"Churches involved in torture, murder of thousands of African children denounced as witches"
- A genuinely sickening report on Africa's growing witch craze. It's positively Medieval. And who's at the forefront? Yep, the churches. Religion and evil, who would have thought...
- A Slate piece on recent research by Aaron Sell and colleagues on adaptations for the visual assessment of formidability. I have in fact written a lengthy piece on Sell's research and once it's done and dusted, I'll post it here. Physiognomy is making a comeback. (Via Mind Hacks)

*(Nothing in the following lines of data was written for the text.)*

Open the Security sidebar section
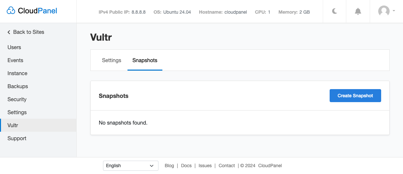The height and width of the screenshot is (174, 403). [17, 99]
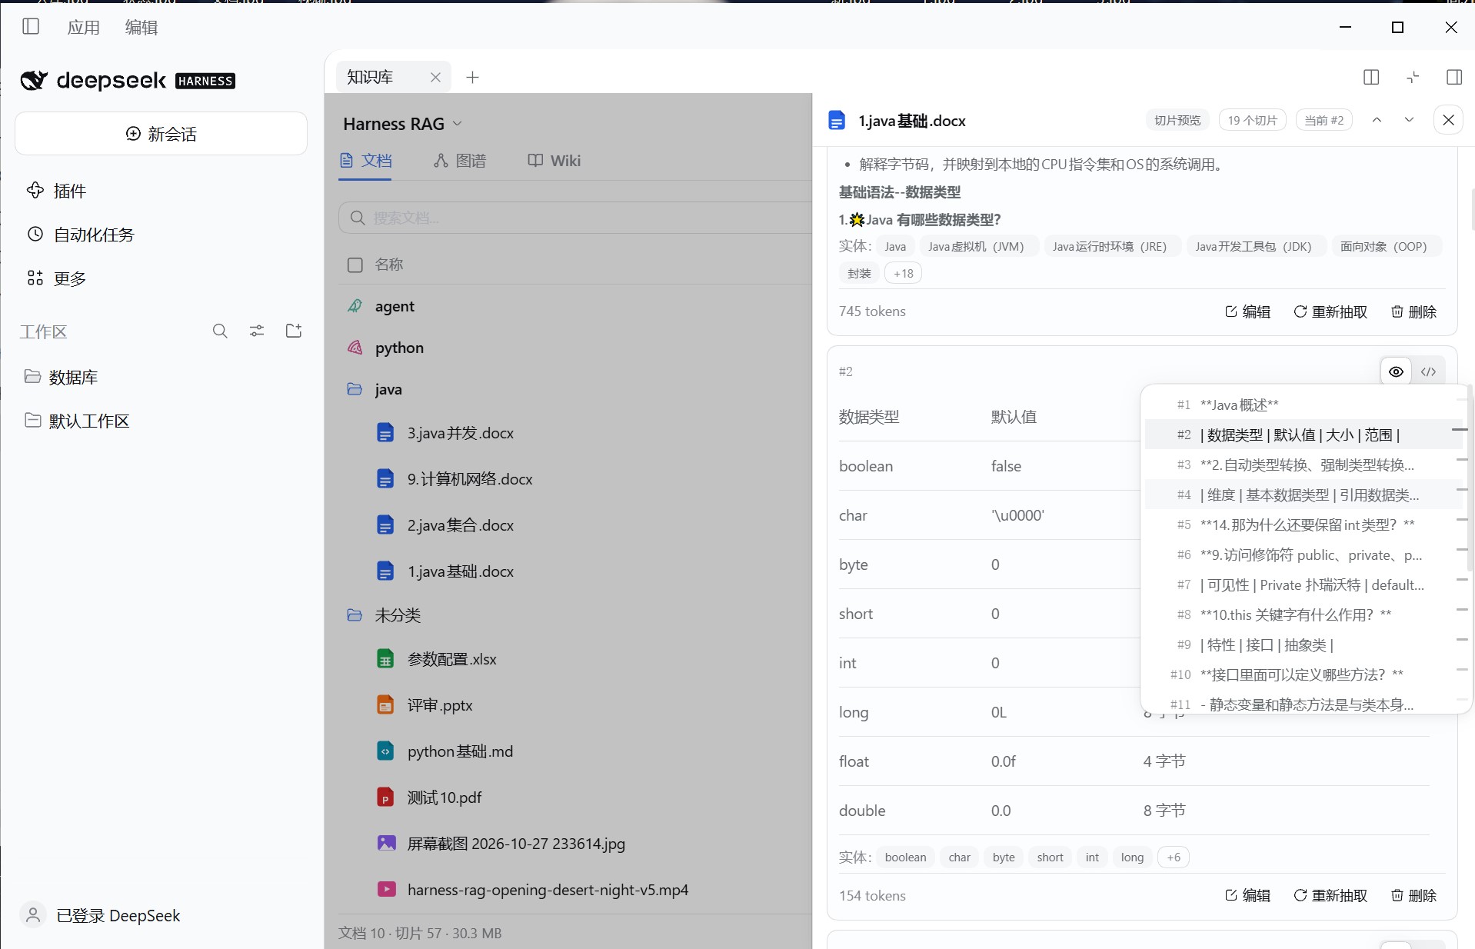Image resolution: width=1475 pixels, height=949 pixels.
Task: Open the split view layout icon
Action: (1371, 77)
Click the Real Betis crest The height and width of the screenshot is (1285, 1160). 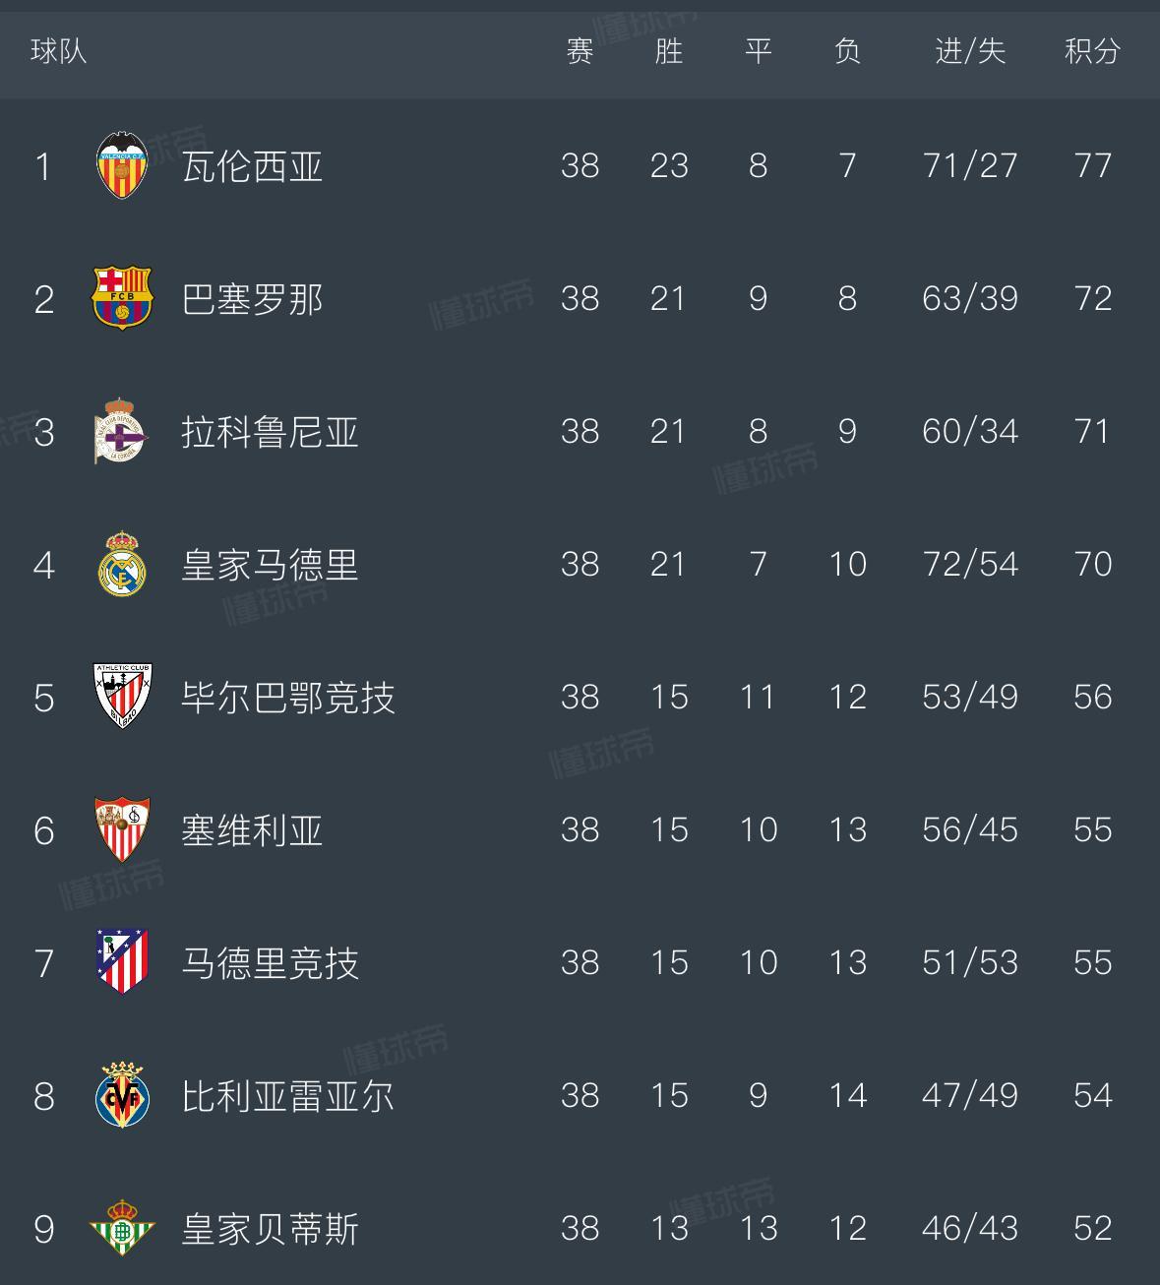coord(122,1228)
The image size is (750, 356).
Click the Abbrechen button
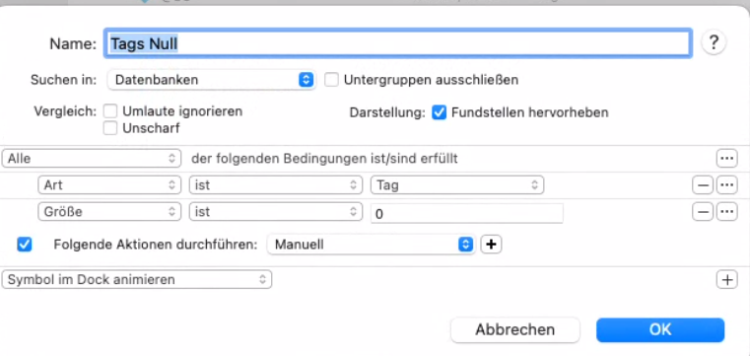515,329
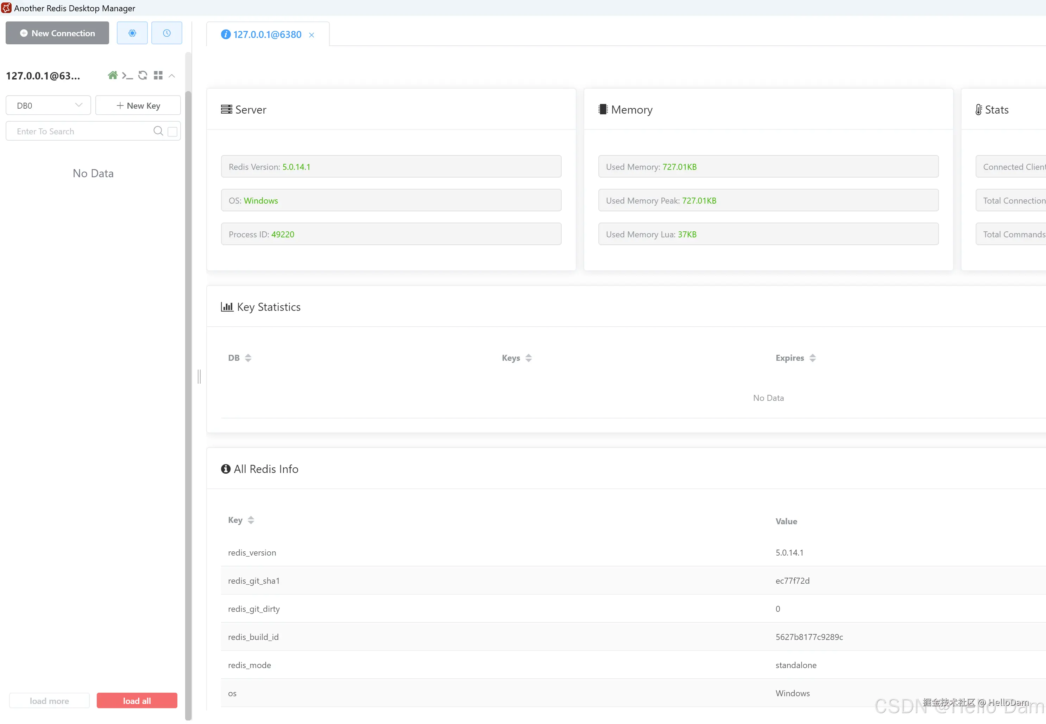Screen dimensions: 1046x724
Task: Click the home icon for the connection
Action: [x=113, y=75]
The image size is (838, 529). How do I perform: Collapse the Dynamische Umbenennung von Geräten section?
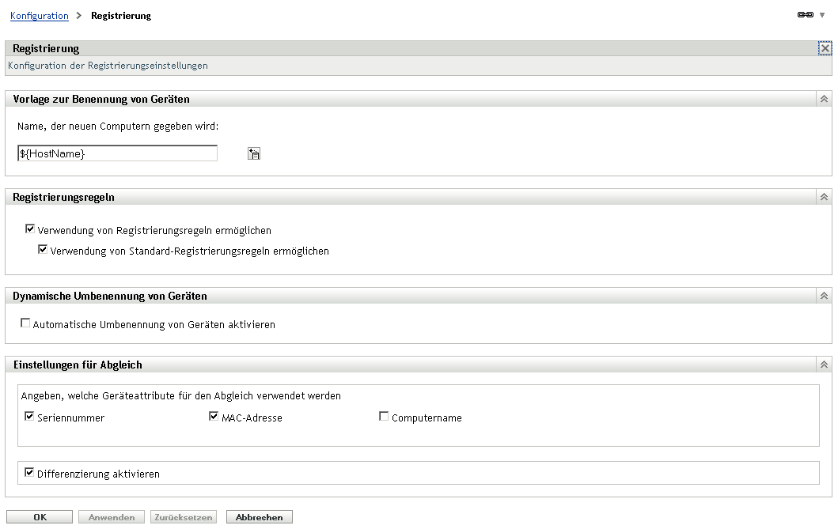click(823, 295)
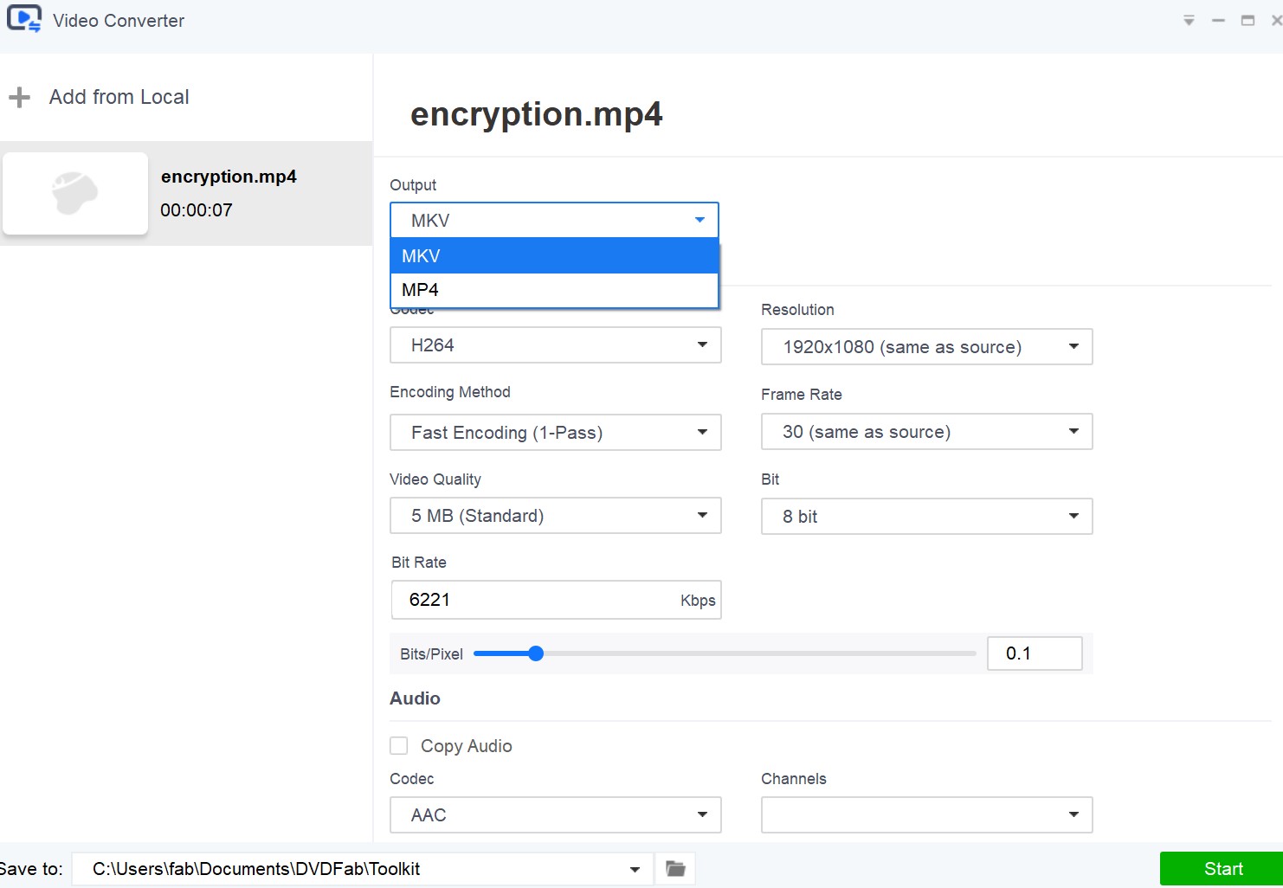Select MKV from the output list
This screenshot has height=888, width=1283.
pos(554,256)
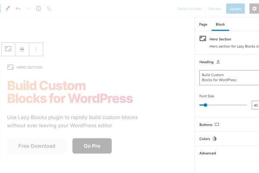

- A report on very clever research (pdf) that seems to demonstrate that going on the hajj may in fact make Muslims more moderate. Fascinating and surprising. Note: as far as I know, the research has not yet been published, so it's not been peer-reviewed. Buyer beware.
- I was genuinely saddened to hear of Margo Wilson's death. If you haven't heard of her before, go find out. In collaboration with her husband Martin Daly, she produced groundbreaking work on the Cinderella effect and homicide.
- Using Amazon's Mechanical Turk (in which people get small payments to do simple tasks) to do psychological experiments. Pretty cool, but rather fraught. (Via John Hawks).
- An op-ed in The Times by Simon Singh urging reform of libel law. He argues convincingly that England's preposterous libel laws not only limit freedom of expression, it limits people's right to know. A healthy democracy allows open debate and putting the onus on the defendant and not having a public-interest clause stifles such debate. It boggles the mind that these laws survived into the 21st century.
- A short but sweet post on Marginal Revolution about why blogging is good for you. Some of the critical comments are worth reading too: it's certainly possible to blog in a echoing chamber.
- David Sloan Wilson's inaugural post at his new home over at ScienceBlogs. Wilson, if you don't know him, is an eminent biologist and one of the leading proponents of neo-group selection. Note: some other dude seems to have posts on the same blog (despite not being listed as an author). Those posts are dumb.